• What this task involves:
Restate all of the following data exactly, keeping any images out of the copy.

[Pixel coordinate grounding data]

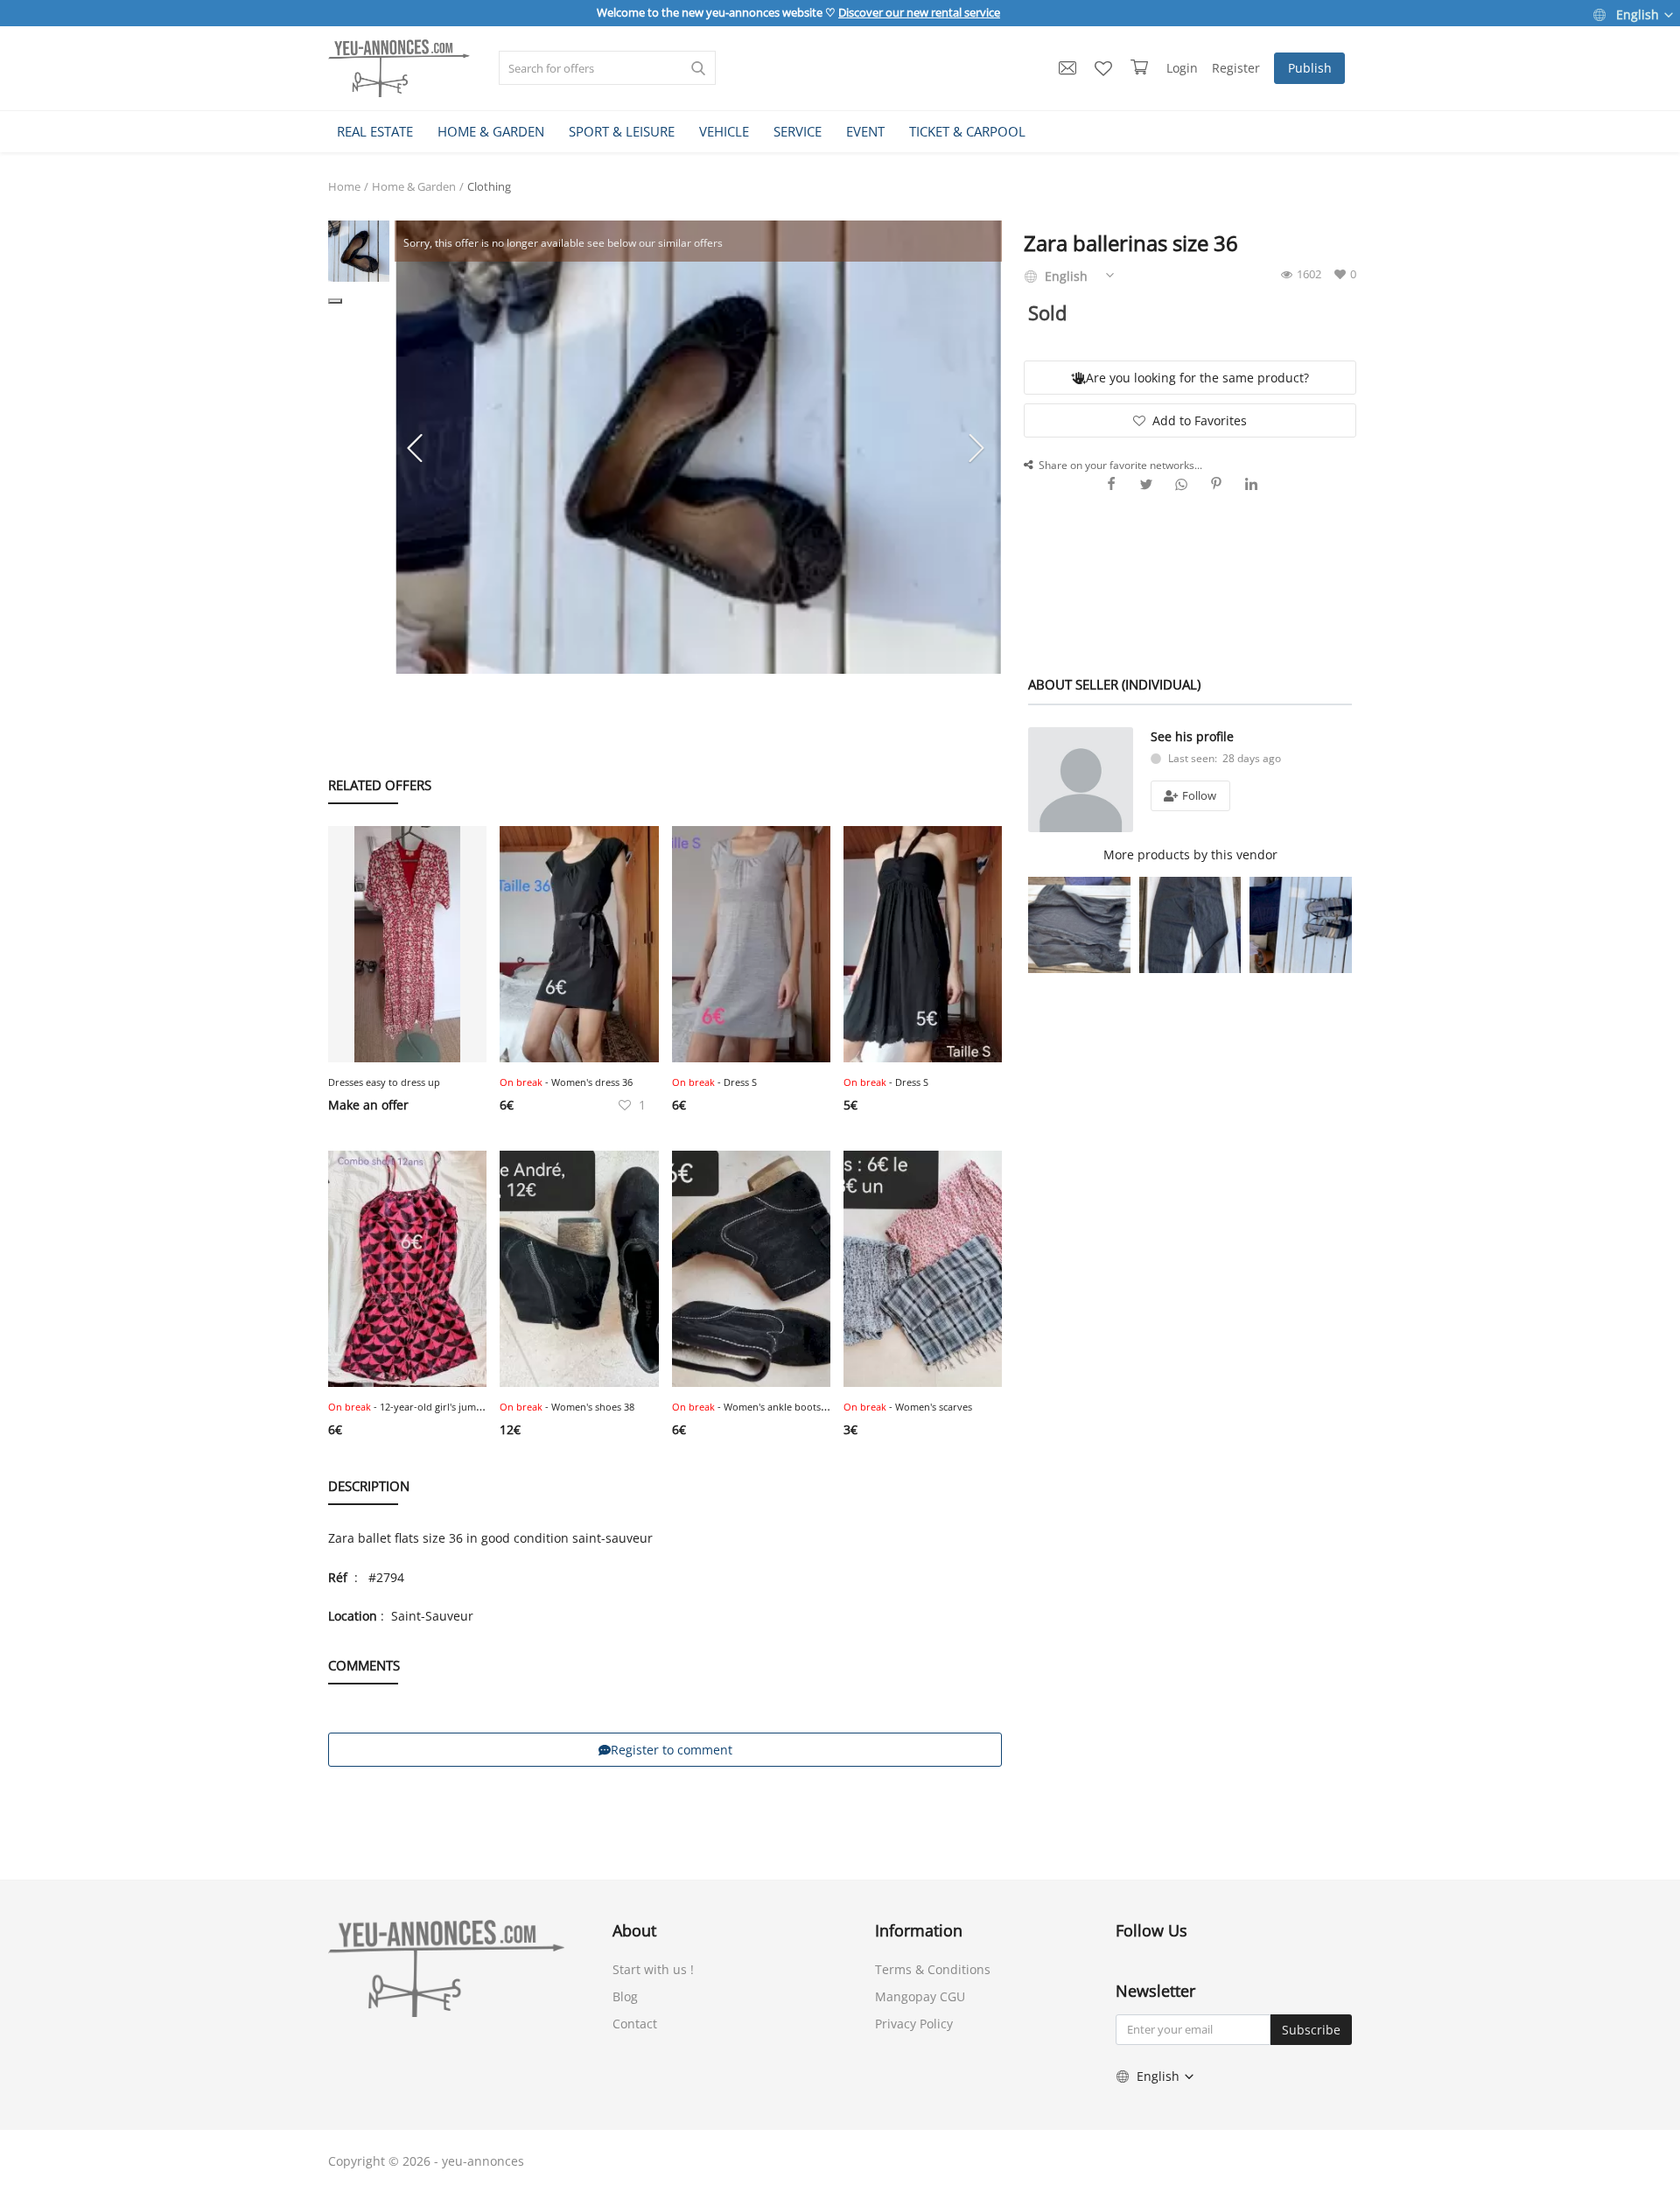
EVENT (865, 131)
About (634, 1930)
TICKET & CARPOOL (967, 131)
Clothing (489, 186)
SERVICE (798, 131)
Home (344, 186)
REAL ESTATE (375, 131)
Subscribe (1311, 2029)
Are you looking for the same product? (1197, 377)
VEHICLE (724, 131)
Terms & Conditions (932, 1969)
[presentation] (417, 447)
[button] (335, 301)
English (1637, 14)
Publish (1310, 68)
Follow (1198, 795)
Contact (634, 2023)
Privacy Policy (914, 2023)
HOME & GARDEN (491, 131)
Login (1182, 68)
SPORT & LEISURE (622, 131)
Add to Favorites (1199, 420)
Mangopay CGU (920, 1996)
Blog (625, 1996)
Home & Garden (414, 186)
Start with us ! (653, 1969)
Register (1236, 68)
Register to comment (671, 1749)
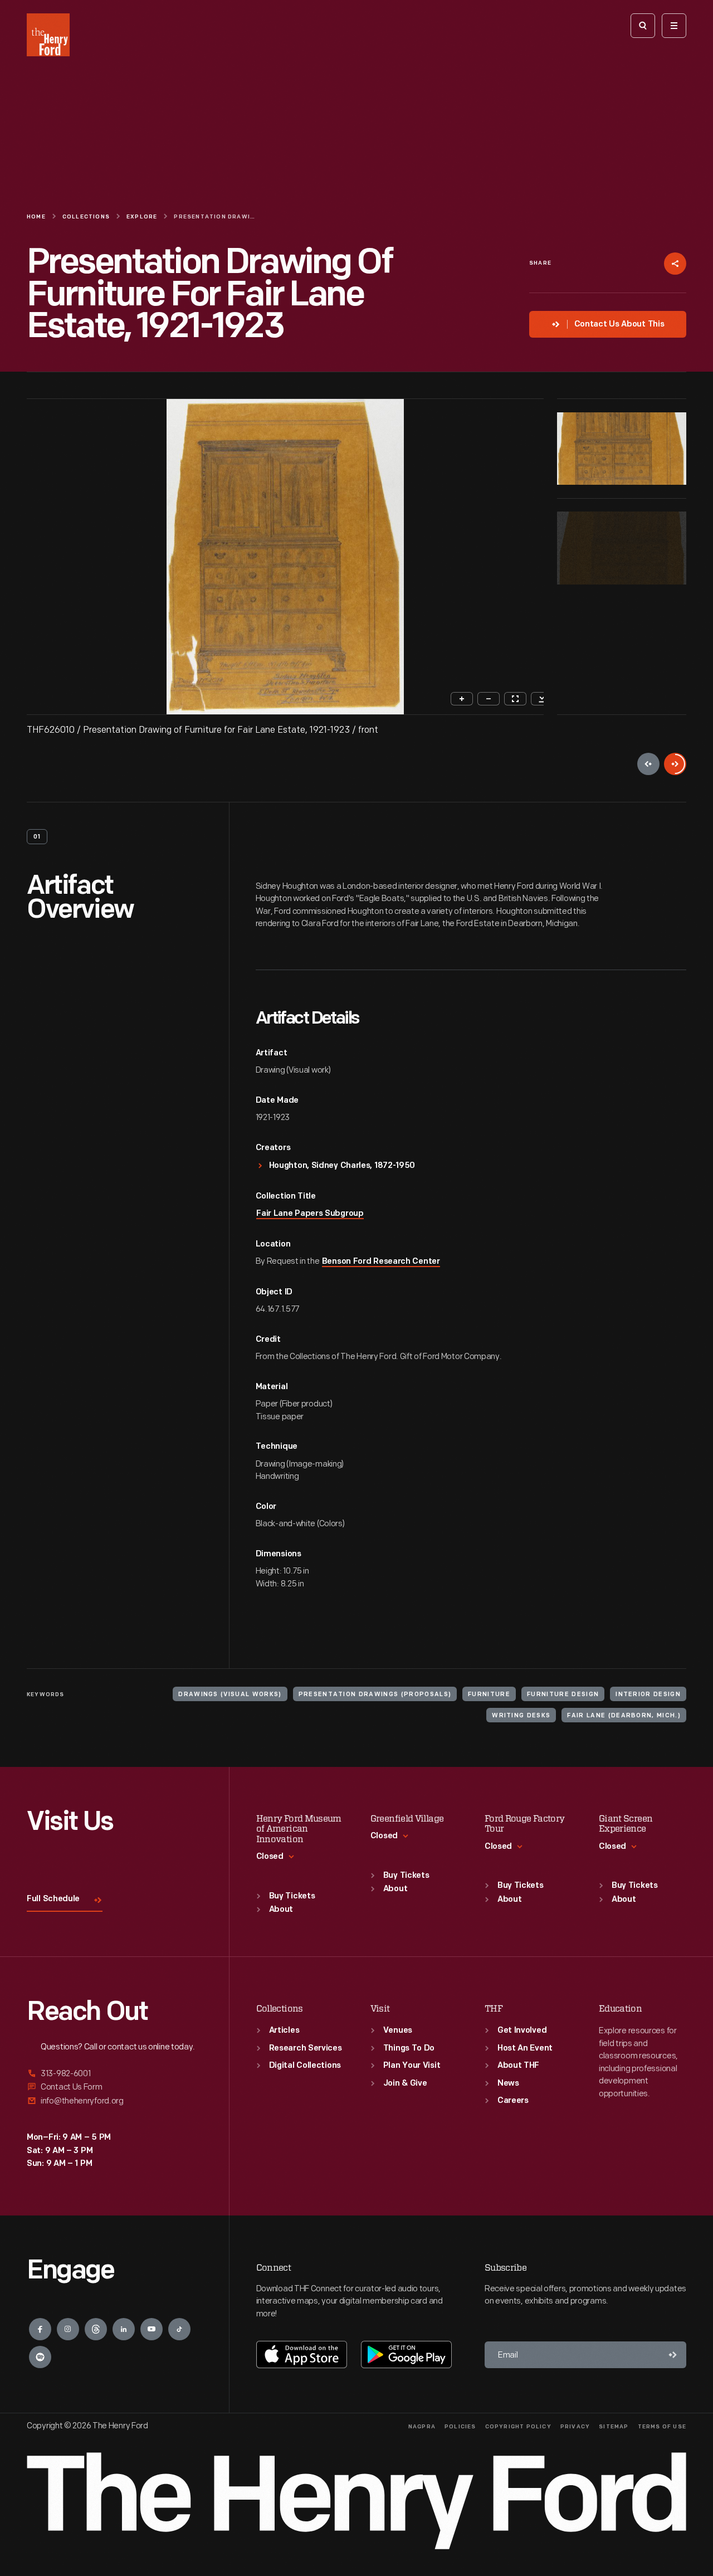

• The answer:
EVENT (865, 131)
About (634, 1930)
TICKET & CARPOOL (967, 131)
Clothing (489, 186)
SERVICE (798, 131)
Home (344, 186)
REAL ESTATE (375, 131)
Subscribe (1311, 2029)
Are you looking for the same product? (1197, 377)
VEHICLE (724, 131)
Terms & Conditions (932, 1969)
[presentation] (417, 447)
[button] (335, 301)
English (1637, 14)
Publish (1310, 68)
Follow (1198, 795)
Contact (634, 2023)
Privacy Policy (914, 2023)
HOME & GARDEN (491, 131)
Login (1182, 68)
SPORT & LEISURE (622, 131)
Add to Favorites (1199, 420)
Mangopay CGU (920, 1996)
Blog (625, 1996)
Home & Garden (414, 186)
Start with us ! (653, 1969)
Register (1236, 68)
Register to comment (671, 1749)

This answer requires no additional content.